Chi conosce, infatti, l’approccio strategico dell’azionista che è a capo della catena di controllo, e cioè la finanziaria della famiglia Agnelli, sa bene che esiste una lunga tradizione di valorizzazione di marchi che la casa torinese ha collezionato nella sua storia industriale che passa attraverso lo spin off dalla casa madre e la relativa quotazione in Borsa. Soprattutto se, ed è questo a quanto pare il caso, Cnh in realtà non fosse convinta del prezzo che Faw voleva pagare per comprare Iveco.
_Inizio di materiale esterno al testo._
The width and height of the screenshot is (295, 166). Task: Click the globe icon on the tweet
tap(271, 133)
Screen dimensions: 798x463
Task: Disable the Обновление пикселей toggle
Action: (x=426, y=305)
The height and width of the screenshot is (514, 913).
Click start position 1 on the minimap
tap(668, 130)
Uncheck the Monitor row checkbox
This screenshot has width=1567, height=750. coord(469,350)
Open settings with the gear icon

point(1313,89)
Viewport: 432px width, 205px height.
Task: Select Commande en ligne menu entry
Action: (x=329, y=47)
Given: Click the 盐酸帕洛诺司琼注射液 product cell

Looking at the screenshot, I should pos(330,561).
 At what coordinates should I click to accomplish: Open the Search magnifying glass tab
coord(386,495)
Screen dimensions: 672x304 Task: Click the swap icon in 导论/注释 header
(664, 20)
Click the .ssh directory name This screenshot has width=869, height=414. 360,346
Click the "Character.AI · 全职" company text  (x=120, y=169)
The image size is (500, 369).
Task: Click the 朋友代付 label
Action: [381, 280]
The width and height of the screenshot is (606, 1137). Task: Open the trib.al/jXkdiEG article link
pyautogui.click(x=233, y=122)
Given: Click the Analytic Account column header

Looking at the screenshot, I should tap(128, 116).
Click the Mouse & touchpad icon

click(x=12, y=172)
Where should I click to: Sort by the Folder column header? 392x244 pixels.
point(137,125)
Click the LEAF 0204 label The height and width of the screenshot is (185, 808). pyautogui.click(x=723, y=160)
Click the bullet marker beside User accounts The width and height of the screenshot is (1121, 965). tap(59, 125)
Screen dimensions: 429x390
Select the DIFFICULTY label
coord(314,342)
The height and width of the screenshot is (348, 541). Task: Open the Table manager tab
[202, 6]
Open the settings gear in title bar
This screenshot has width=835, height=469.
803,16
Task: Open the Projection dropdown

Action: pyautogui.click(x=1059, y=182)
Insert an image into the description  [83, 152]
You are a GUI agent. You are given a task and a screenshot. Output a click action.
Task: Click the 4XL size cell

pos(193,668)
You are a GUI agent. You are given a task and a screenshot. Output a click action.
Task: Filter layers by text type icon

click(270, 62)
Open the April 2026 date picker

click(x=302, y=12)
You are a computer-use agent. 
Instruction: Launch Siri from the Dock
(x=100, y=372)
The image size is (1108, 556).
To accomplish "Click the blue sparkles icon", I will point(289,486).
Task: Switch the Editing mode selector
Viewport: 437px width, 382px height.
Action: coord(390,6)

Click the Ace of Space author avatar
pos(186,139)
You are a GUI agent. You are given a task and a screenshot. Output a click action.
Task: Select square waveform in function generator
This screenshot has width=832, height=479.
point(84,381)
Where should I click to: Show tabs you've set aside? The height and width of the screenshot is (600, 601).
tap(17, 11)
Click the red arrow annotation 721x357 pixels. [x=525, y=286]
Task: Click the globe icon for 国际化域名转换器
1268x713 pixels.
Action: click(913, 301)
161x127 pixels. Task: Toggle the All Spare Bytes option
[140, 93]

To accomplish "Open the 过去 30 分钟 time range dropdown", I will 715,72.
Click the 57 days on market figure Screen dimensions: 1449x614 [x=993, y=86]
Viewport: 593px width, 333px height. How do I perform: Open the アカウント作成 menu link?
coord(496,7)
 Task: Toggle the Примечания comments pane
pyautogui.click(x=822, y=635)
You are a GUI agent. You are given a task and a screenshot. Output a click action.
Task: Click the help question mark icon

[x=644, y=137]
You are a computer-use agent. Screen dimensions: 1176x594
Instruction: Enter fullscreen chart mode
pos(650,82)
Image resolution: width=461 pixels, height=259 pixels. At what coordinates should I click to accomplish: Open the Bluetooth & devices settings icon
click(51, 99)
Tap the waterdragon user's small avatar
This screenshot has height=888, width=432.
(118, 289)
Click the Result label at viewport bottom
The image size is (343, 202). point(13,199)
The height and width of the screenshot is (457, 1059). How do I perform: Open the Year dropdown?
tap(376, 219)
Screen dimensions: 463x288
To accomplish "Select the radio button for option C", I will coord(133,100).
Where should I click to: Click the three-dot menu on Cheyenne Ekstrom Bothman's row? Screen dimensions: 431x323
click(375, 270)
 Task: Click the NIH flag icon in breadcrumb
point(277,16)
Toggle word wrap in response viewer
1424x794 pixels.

Adesso scatterà un piano B, che, secondo l’opinione di alcuni analisti che stanno seguendo il caso, è sempre esistito e sarà messo in atto all’inizio del 2022. Prevede la scissione di Iveco da Cnh e la sua relativa quotazione in Borsa che punta a far leva sui vantaggi che i mezzi su gomma trarranno dalla diffusione di trasporti  e soluzioni infrastrutturali più verdi in linea con il green deal dell’Unione europea. Inoltre, la società punta a beneficiare anche di alcuni incentivi legati allo sviluppo dei propulsori a idrogeno che potrebbe implementare.

 

Certo, nell’ottica di una multinazionale come Cnh – che progetta, produce e commercializza macchine per l’agricoltura e le costruzioni, veicoli industriali e commerciali, autobus e mezzi speciali, oltre a motori e trasmissioni, e a propulsori per applicazioni marine – la cessione di un asset non più strategico ai cinesi sarebbe stata la strada più semplice da seguire, ma in questo caso il processo di mercato farà comunque il suo corso e nulla potrà impedire – quando Iveco sarà quotata Borsa  – che anche un investitore cinese possa entrare nel capitale. Certo, il controllo resterà nelle mani di Cnh-Exor ma con una società ormai contendibile tutto potrà accadere. La domanda che ci si potrebbe porre a questo punto è: quanti hanno le spalle larghe come Cnh-Exor per rinunciare alla vendita di una società, i cui proventi potevano essere reinvestiti per sviluppare altri business, senza fare una piega, o quasi, e trovando una soluzione alternativa altrettanto soddisfacente? Il ministro leghista Giorgetti ha detto chiaramente che il golden power potrà essere esteso a filiere industriali che finora sono state escluse. Ma non ha detto se e come si impegnerà a trovare un piano B alle imprese che saranno costrette a rinunciare a un’operazione (strategica per loro) rischiando l’osso del collo.